The government also sought immunity for the proposed directors in respect of the numerous litigations pending across the country, involving the company, management and its promoters.

It also sought permission for the proposed board of directors to raise funds due from the home buyers, sell the unsold inventory, monetising the unencumbered assets for completion of the stalled projects.

“That this court recognizes and directs that without any prejudice to any order, the government has the right to refer the company to liquidation or Insolvency and Bankruptcy Code (IBC), like resolution outside the framework of IBC, in case the assigned takeover is not viable in the absence of requisite resources,” the government said.

On December 18, last year, the top court had asked the Centre if it was agreeable to revisit its 2017 proposal as there is urgent need for the projects of Unitech Ltd. to be taken up by a specialised agency, so as to ensure completion in a time bound schedule in the interest of the home buyers.

The top court had said, “Since the Union of India withdrew the application which it had submitted before the NCLT only for the reason that this Court was seized of the present proceedings, we are of the view that the Union of India should revisit the original proposal in the interests of home buyers and consider appointing independent Directors for the takeover of the management of Unitech Limited”.

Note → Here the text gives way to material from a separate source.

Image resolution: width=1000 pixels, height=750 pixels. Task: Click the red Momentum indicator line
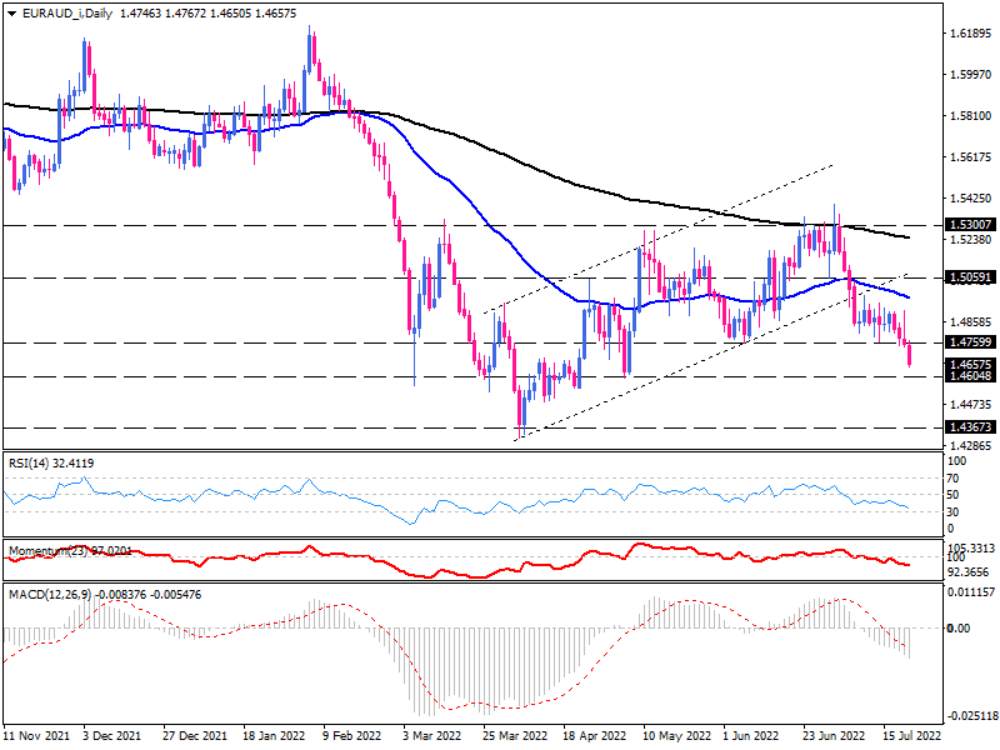pos(300,551)
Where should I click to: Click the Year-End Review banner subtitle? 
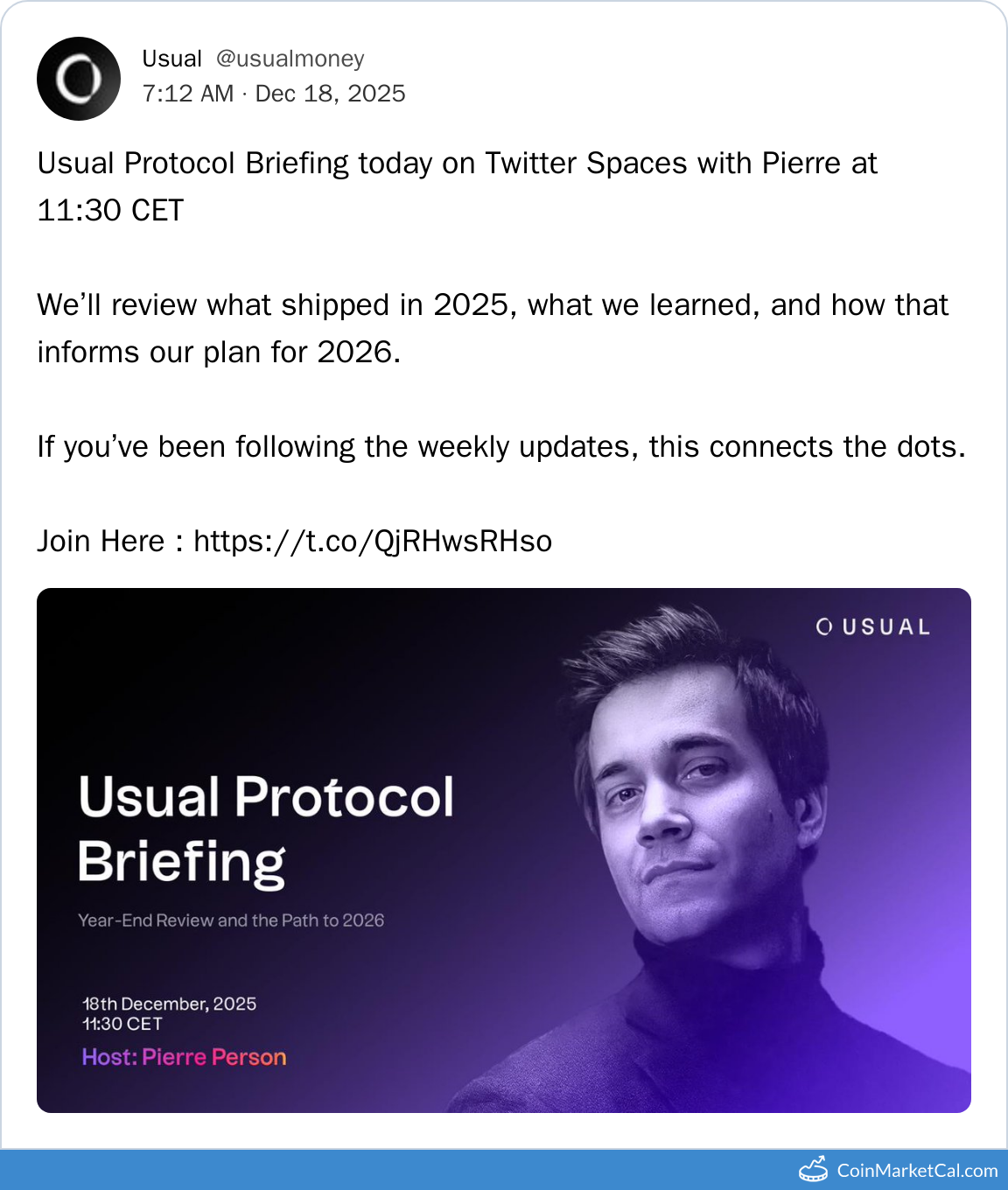(x=231, y=920)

It had said that these deliberations may be conducted at the highest level and Attorney General K K Venugopal should apprise the court by January 15, about the modalities which have been worked out.

In 2017, the Centre had moved the National Company Law Tribunal (NCLT) seeking suspension of the current directors and an order of restraint on the alienation of assets by Unitech Ltd.

The NCLT in its order December 8, 2017, issued interim directions for suspension of directors of Unitech Ltd and restrained them from alienating, mortgaging, creating charge or lien or interest in the properties owned by them personally or that of the company till the conclusion of investigation.

However, the top court on December 13, 2017, stayed the NCLT’s December 8, 2017 order and later the Centre agreed to withdraw its application from the tribunal.

In 2018, the apex court had directed a forensic audit of Unitech Ltd and its sister concerns and subsidiaries by Samir Paranjpe, Partner, Forensic and Investigation Services in M/s Grant Thornton India.

The forensic auditors have also submitted their report which said that Unitech Ltd received around Rs 14,270 crores from 29,800 home buyers mostly between 2006-2014 and around Rs 1,805 crores from six financial institutions for the construction of 74 projects.

The audit revealed that around Rs 5,063 crore of home buyers money and around Rs 763 crores of fund received from financial institutions were not utilized by the company and high value investments were made off-shore tax-haven countries between 2007-2010.

The top court ordered investigation into the omission and commission of promoters of Unitech Ltd under Prevention of Money Laundering Act (PMLA).

Unitech promoters Sanjay Chandra and his brother Ajay Chandra are currently lodged in Tihar jail for allegedly siphoning off homebuyers’ money.